# Source text

Rabbi Margaret Holub in front of the Jewish Temple in Caspar |
Several years ago the Mendocino Coast Jewish Community invited other
Jewish communities (from Garberville, Eureka, Willits, Ukiah, Guerneville,
and other areas) to a summer women's retreat that has taken place
at the Mendocino Woodlands for seven years now. It started as a new
moon gathering.- This cross-fertilization of different Jewish women's
personalities, practices and communities was originally a teaching
potluck. Anyone who wished to teach or lead or present anything was
welcome to do so. More recently we've gotten a little bigger and more
organized. We have a theme and usually a special presenter, but a
lot of different women still teach and lead rituals.
A few years ago an issue came up because
a woman had not been allowed to bring her ten year old daughter to
the retreat. From the beginning we had decided to not have girls under
the Bat Mitzvah age of twelve. This kicked up some strong feelings.
Some people said, "I do not want kids at this retreat. I want to have
time to myself and not have to be a mother for a couple of days."
Other people said, "I've chosen not to have children so I don't want
to have them here." Others said, "I've chosen not to have children,
so I want to have them here." "I have children and I want my children
included." This was very emotional and like a lot of women, I have
been in women's groups that have been foundered by this kind of unresolved
conflict.
When this issue first came up, those of us
leading the retreat felt a little panicked, because we had never had
a big dissent or unhappiness associated with the retreat before. For
the moment we decided that for the next year we would keep our policy
but would figure out a thoughtful way to work on this issue over the
course of the next year. The following year we set up something like
a traditional Jewish court called a Bet Din with three women from
the retreat who heard testimony from people about this issue and then
rendered a decision. It was a really wonderful process. We borrowed
something from the Quakers tradition called "threshing." As I understand
it, when there is a conflict in a Quaker meeting, the members go through
a very intentional process to seek resolution. One rule is that if
someone has already said your argument, you don't repeat it. We used
this rule in the context of our Bet Din. People were respectful of
that. I was touched by how powerful and thoughtful they were able
to be. As a result of using this process, we didn't know how many
people were of one opinion. It wasn't a vote or a power struggle-it
was an effort to seek out the best possible conclusion from the array
of what everyone had to say. The judges had a year to write a one
page decision after thinking, studying, and talking. The decision
was rendered the following Spring. We now send that paper out with
our retreat materials each year. This has given us a model for a way
to deal with community conflicts.

[Pixel coordinate grounding data]
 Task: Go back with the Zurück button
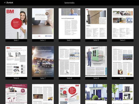point(9,3)
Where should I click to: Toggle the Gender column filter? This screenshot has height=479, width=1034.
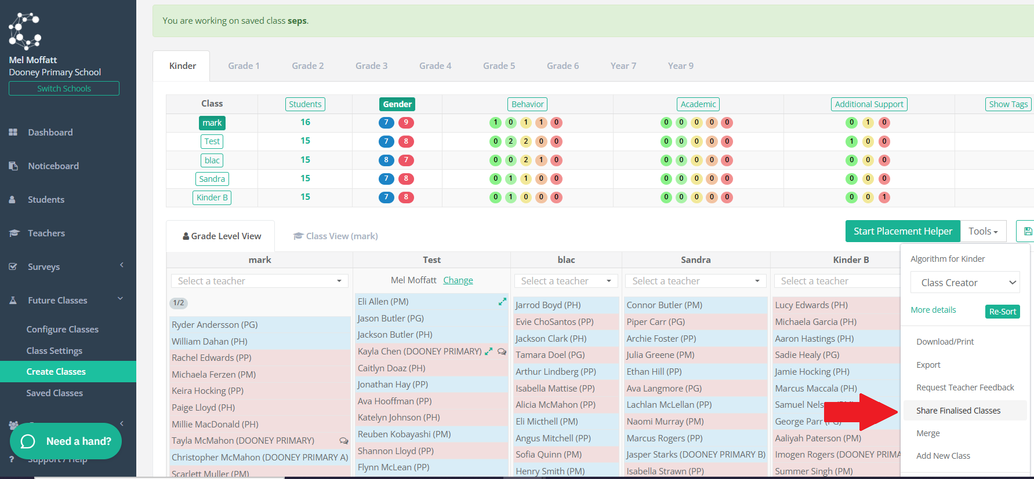click(x=397, y=104)
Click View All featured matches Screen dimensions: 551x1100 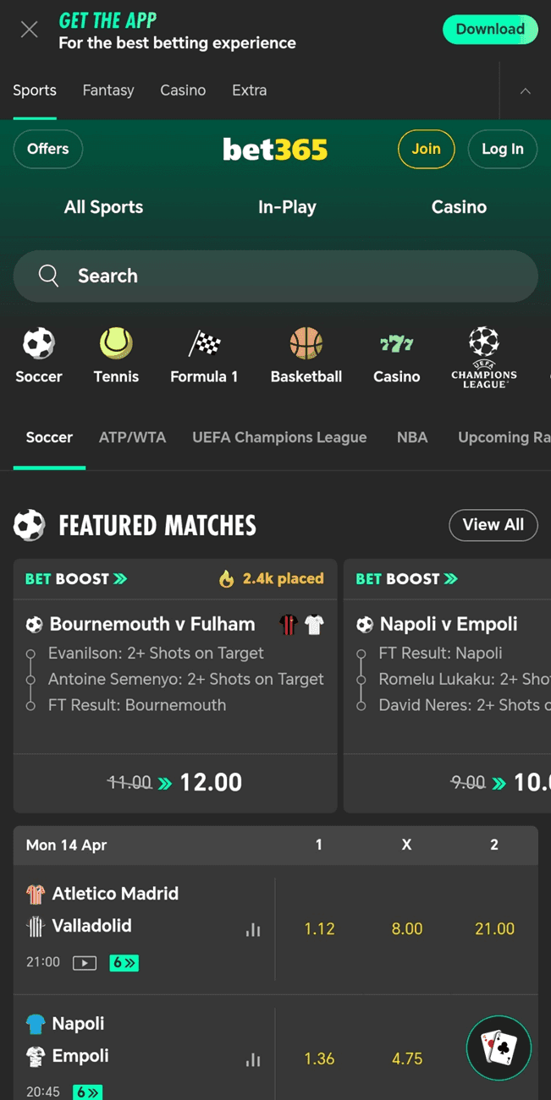(x=493, y=525)
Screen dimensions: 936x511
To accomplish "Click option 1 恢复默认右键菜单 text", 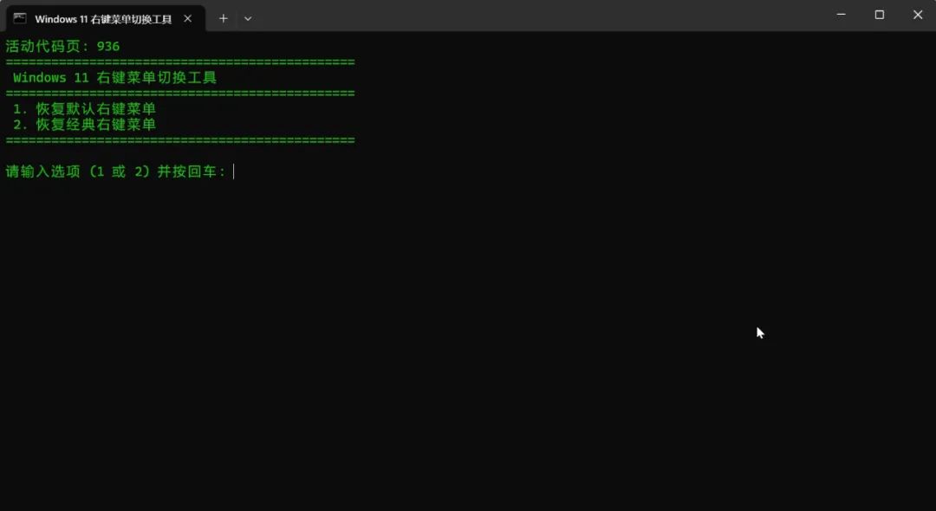I will click(85, 109).
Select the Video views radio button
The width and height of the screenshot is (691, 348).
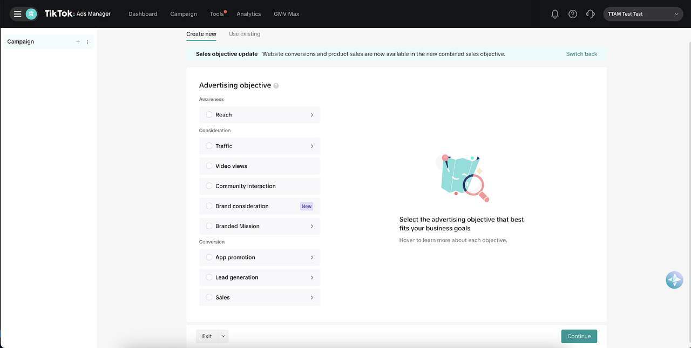(209, 166)
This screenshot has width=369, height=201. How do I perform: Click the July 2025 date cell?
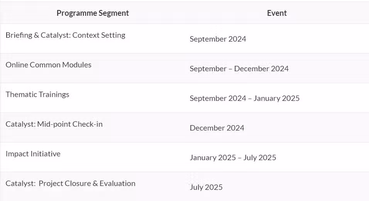(x=277, y=186)
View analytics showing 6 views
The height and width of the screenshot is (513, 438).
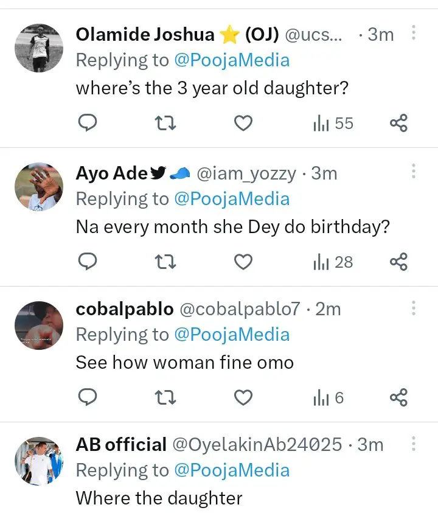[329, 398]
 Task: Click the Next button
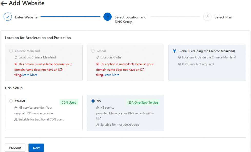pos(36,148)
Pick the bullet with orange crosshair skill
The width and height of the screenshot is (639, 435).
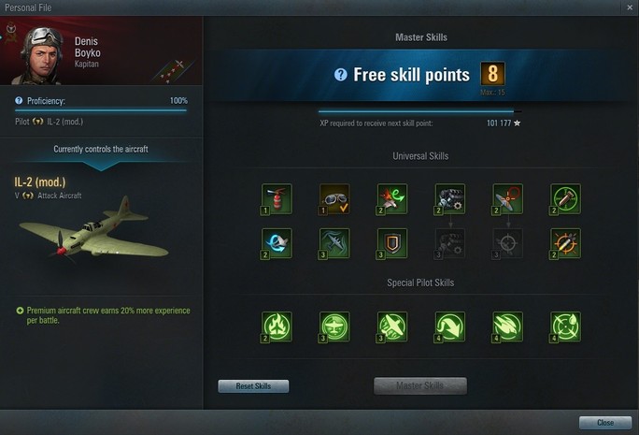click(x=565, y=243)
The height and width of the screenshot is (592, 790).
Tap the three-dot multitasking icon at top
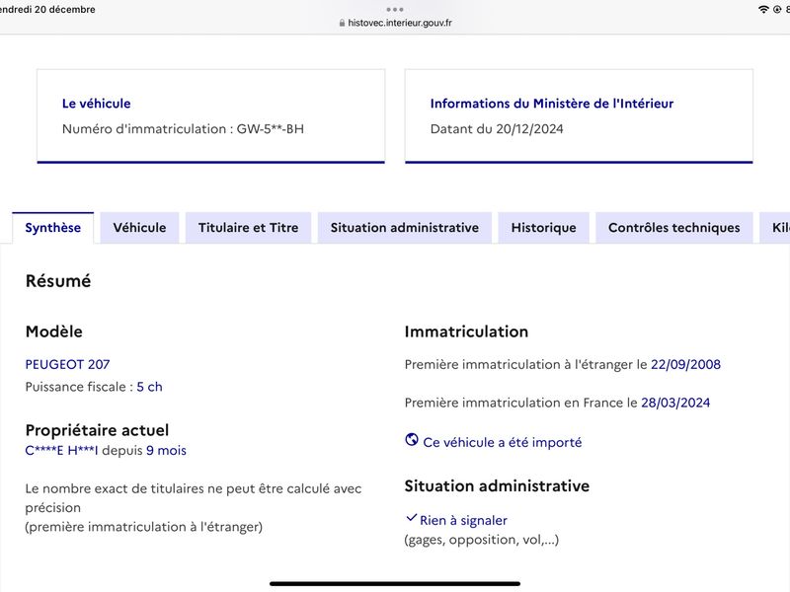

# Instructions
1. From the women's retreat passage, copy the part from "A few years" to "some strong feelings.".
2. Answer these questions using the women's retreat passage:
(a) Where has the summer women's retreat taken place for seven years?
(b) How old was the daughter one woman had not been allowed to bring to the retreat?
(c) How many women from the retreat served on the Bet Din?

# Responses by item number
1.
A few years ago an issue came up because
a woman had not been allowed to bring her ten year old daughter to
the retreat. From the beginning we had decided to not have girls under
the Bat Mitzvah age of twelve. This kicked up some strong feelings.

2.
(a) At the Mendocino Woodlands.
(b) Ten years old.
(c) Three.